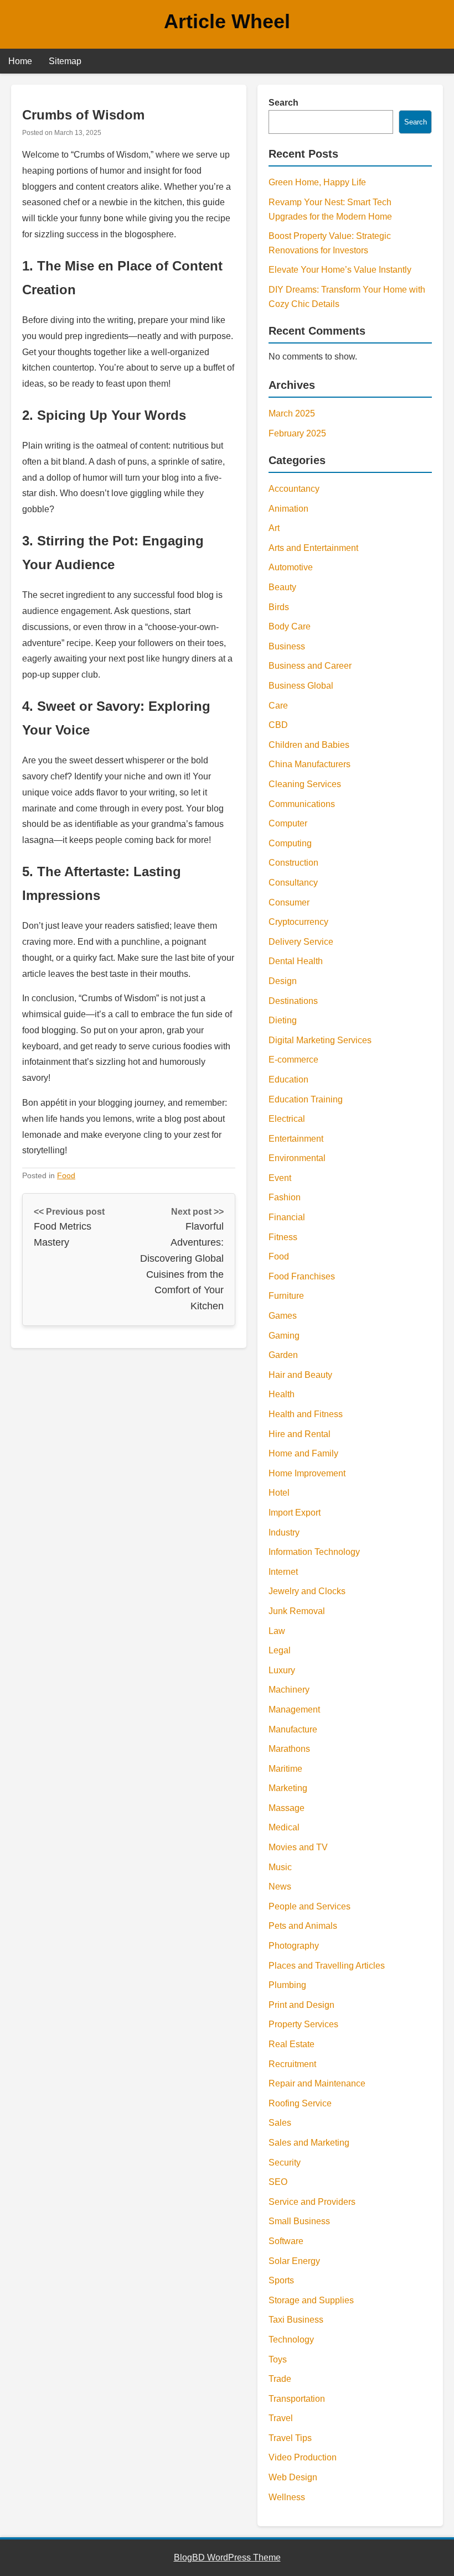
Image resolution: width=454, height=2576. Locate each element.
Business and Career (310, 665)
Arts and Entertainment (313, 548)
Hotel (279, 1492)
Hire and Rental (300, 1434)
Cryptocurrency (298, 922)
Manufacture (293, 1729)
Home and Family (303, 1453)
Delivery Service (301, 941)
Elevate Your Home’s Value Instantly (340, 269)
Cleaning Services (305, 784)
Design (283, 981)
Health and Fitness (306, 1414)
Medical (284, 1827)
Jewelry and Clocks (307, 1591)
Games (283, 1315)
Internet (283, 1571)
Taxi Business (296, 2319)
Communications (302, 804)
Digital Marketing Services (320, 1040)
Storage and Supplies (311, 2300)
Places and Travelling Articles (327, 1965)
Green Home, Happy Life (317, 182)
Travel (281, 2418)
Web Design (293, 2477)
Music (280, 1867)
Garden (283, 1355)
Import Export (295, 1512)
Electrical (287, 1118)
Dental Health (296, 961)
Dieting (283, 1020)
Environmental (297, 1158)
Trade (280, 2379)
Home (20, 61)
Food (66, 1175)
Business (287, 646)
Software (286, 2241)
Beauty (282, 587)
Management (294, 1709)
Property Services (303, 2024)
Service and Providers (312, 2201)
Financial (287, 1217)
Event (280, 1178)
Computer (288, 823)
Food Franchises (302, 1276)
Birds (279, 607)
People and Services (309, 1906)
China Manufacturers (309, 764)
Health (282, 1394)
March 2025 (292, 413)
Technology (291, 2339)
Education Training (306, 1099)
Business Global (301, 685)
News (280, 1886)
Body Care (290, 626)
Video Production (303, 2457)
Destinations (293, 1001)
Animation (288, 508)
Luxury (282, 1670)
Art (274, 528)
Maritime (285, 1768)
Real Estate (291, 2044)
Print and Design (301, 2005)
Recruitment (292, 2064)
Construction (293, 862)
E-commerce (293, 1059)
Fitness (283, 1237)
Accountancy (294, 488)
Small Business (299, 2221)
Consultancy (293, 882)
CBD (278, 725)
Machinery (289, 1689)
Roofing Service (300, 2103)
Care (278, 705)
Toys (278, 2359)
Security (285, 2162)
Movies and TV (298, 1847)
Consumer (289, 902)
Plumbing (287, 1985)
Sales (280, 2122)
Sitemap (65, 61)
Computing (290, 843)
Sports (281, 2280)
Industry (284, 1532)
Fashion (285, 1197)
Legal (280, 1650)
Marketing (288, 1788)
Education (288, 1079)
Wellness (287, 2497)
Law (277, 1631)
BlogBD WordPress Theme (227, 2557)
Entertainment (296, 1138)
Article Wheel (227, 21)
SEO (278, 2182)
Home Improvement (307, 1473)
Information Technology (314, 1552)
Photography (294, 1945)
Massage (287, 1808)
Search (283, 102)
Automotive (291, 567)
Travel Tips (290, 2438)
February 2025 (297, 433)
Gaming (284, 1335)
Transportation (297, 2398)
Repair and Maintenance (317, 2083)
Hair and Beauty (300, 1375)
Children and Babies (309, 745)
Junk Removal (297, 1611)
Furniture (286, 1295)
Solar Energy (294, 2261)
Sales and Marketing (309, 2142)
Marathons (289, 1748)
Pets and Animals (303, 1925)
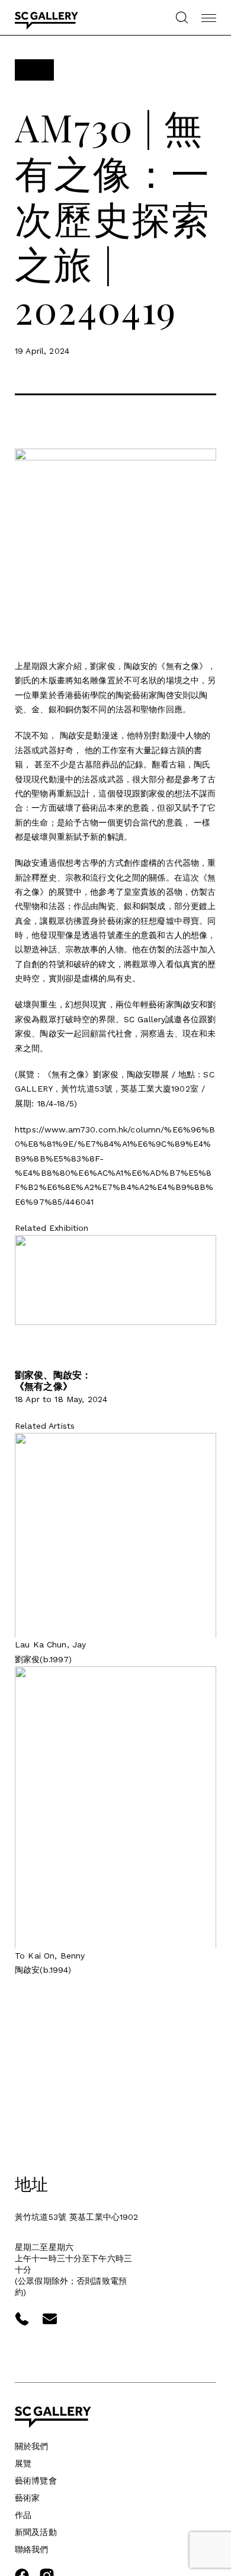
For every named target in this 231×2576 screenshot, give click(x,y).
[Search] (181, 17)
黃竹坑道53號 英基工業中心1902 (77, 2217)
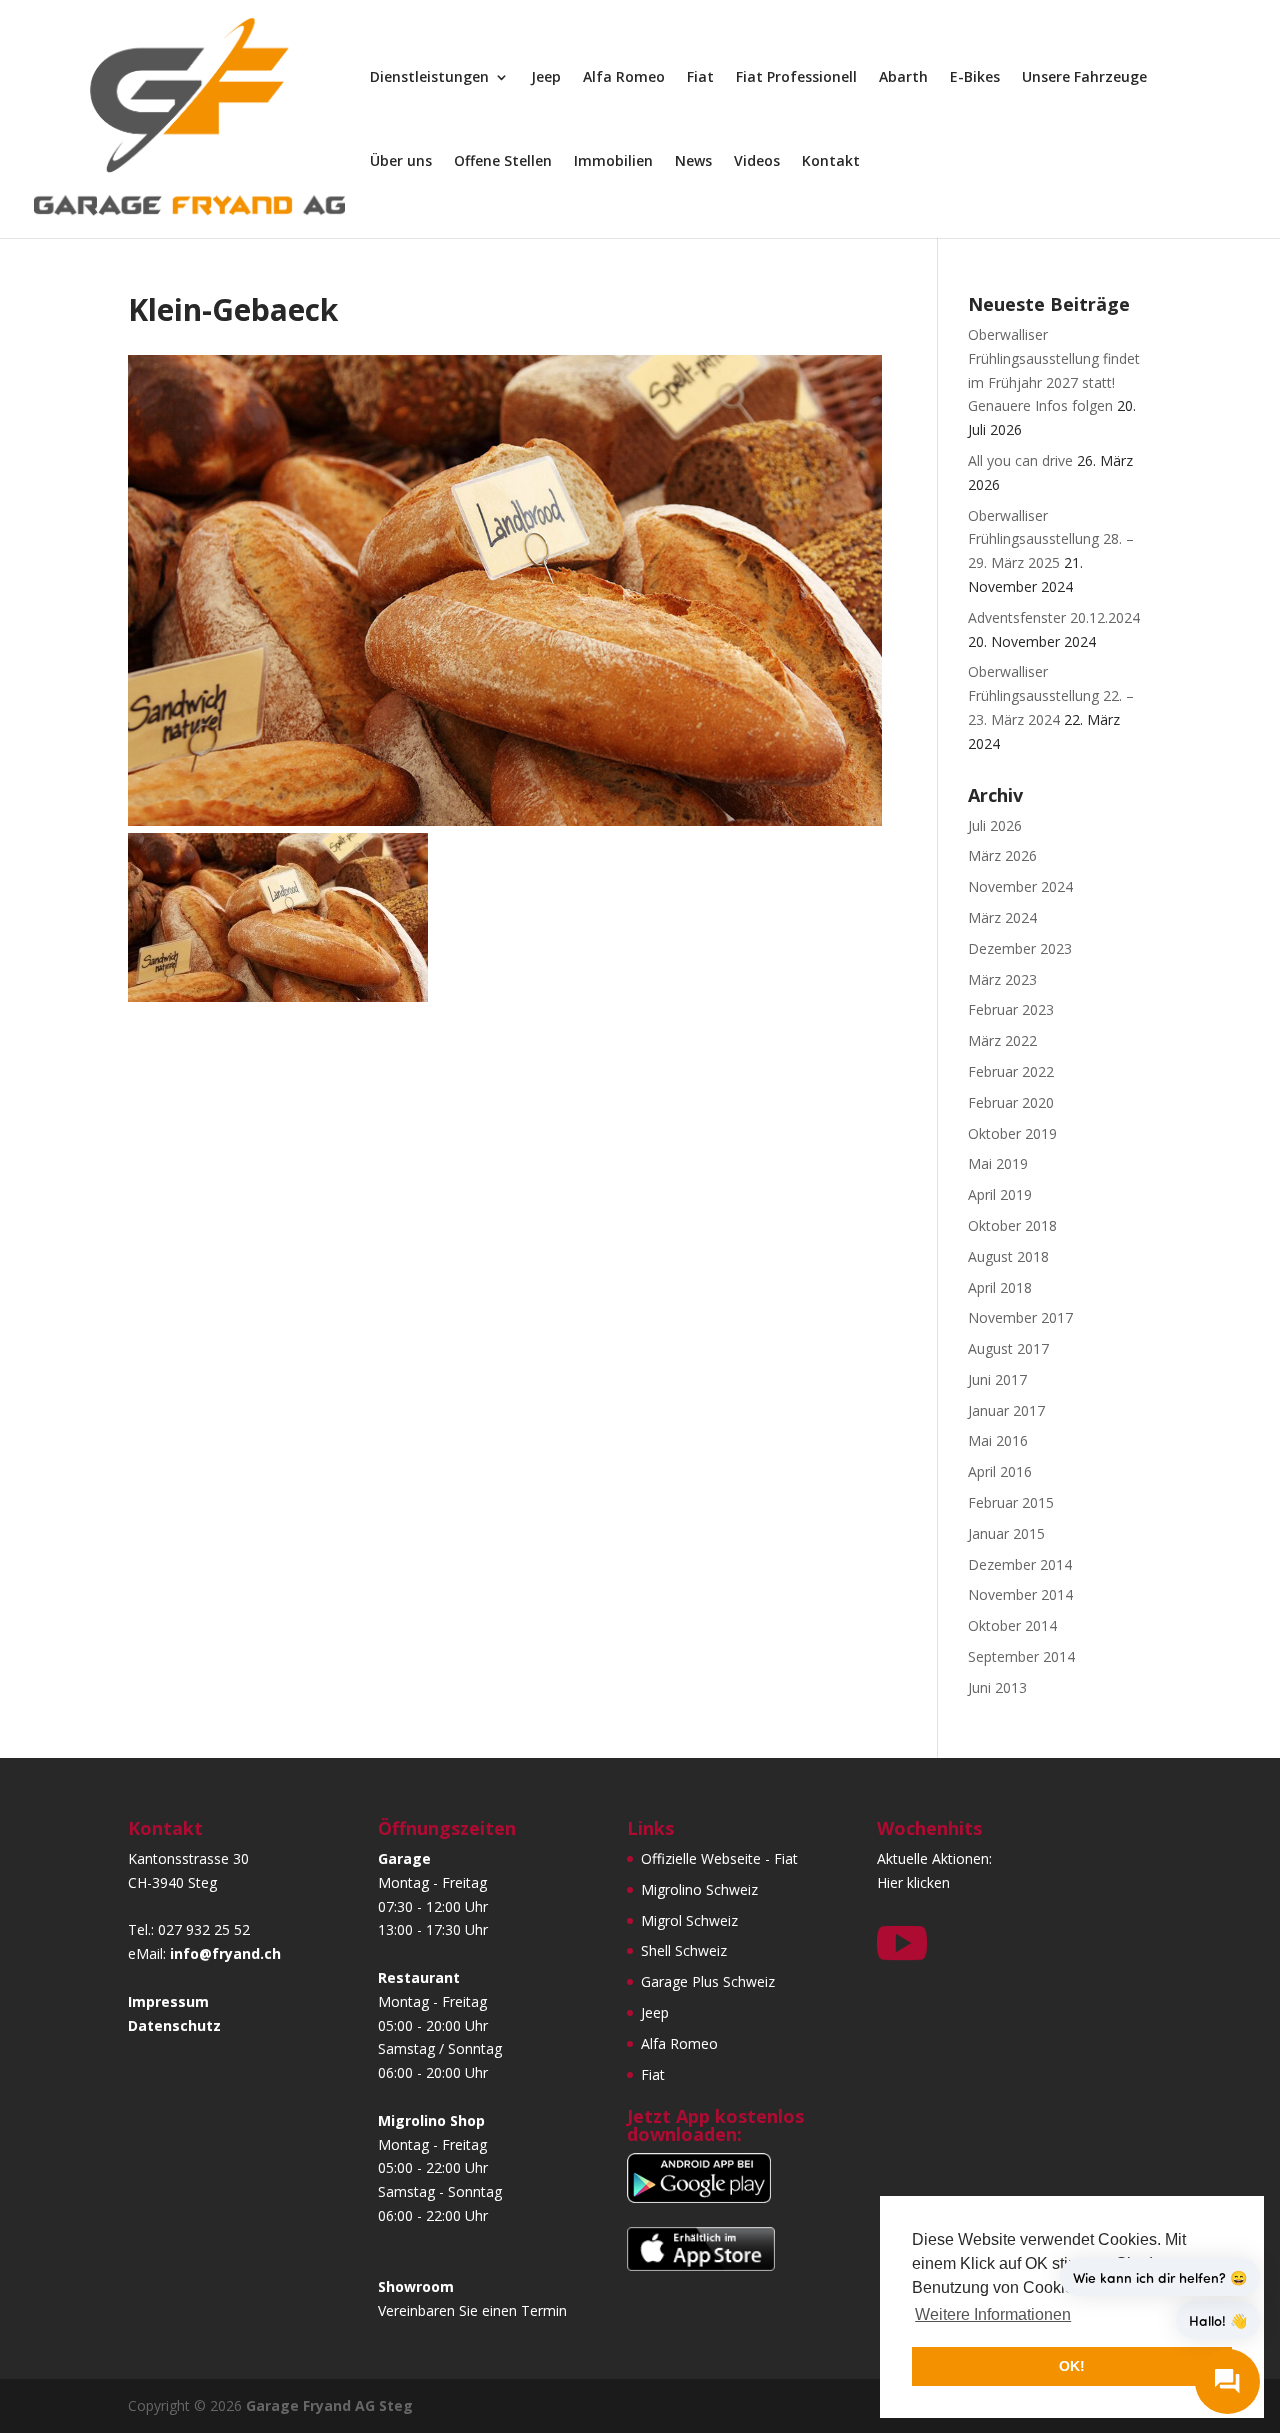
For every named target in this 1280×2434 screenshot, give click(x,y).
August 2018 (1008, 1256)
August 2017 (1008, 1348)
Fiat (700, 78)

#####

**WHAT IS BEING ASKED**.
Only one stretch of the records above is wanted: the lines between the one holding "Music (280, 1867)" and the one holding "Body Care (290, 626)", inclusive, reproduced exactly.

**TASK RESULT**.
Music (280, 1867)
Garden (283, 1355)
Import Export (295, 1512)
Electrical (287, 1118)
Dental Health (296, 961)
Dieting (283, 1020)
Environmental (297, 1158)
Trade (280, 2379)
Home (20, 61)
Food (66, 1175)
Business (287, 646)
Software (286, 2241)
Beauty (282, 587)
Management (294, 1709)
Property Services (303, 2024)
Service and Providers (312, 2201)
Financial (287, 1217)
Event (280, 1178)
Computer (288, 823)
Food Franchises (302, 1276)
Birds (279, 607)
People and Services (309, 1906)
China Manufacturers (309, 764)
Health (282, 1394)
March 2025 (292, 413)
Technology (291, 2339)
Education Training (306, 1099)
Business Global (301, 685)
News (280, 1886)
Body Care (290, 626)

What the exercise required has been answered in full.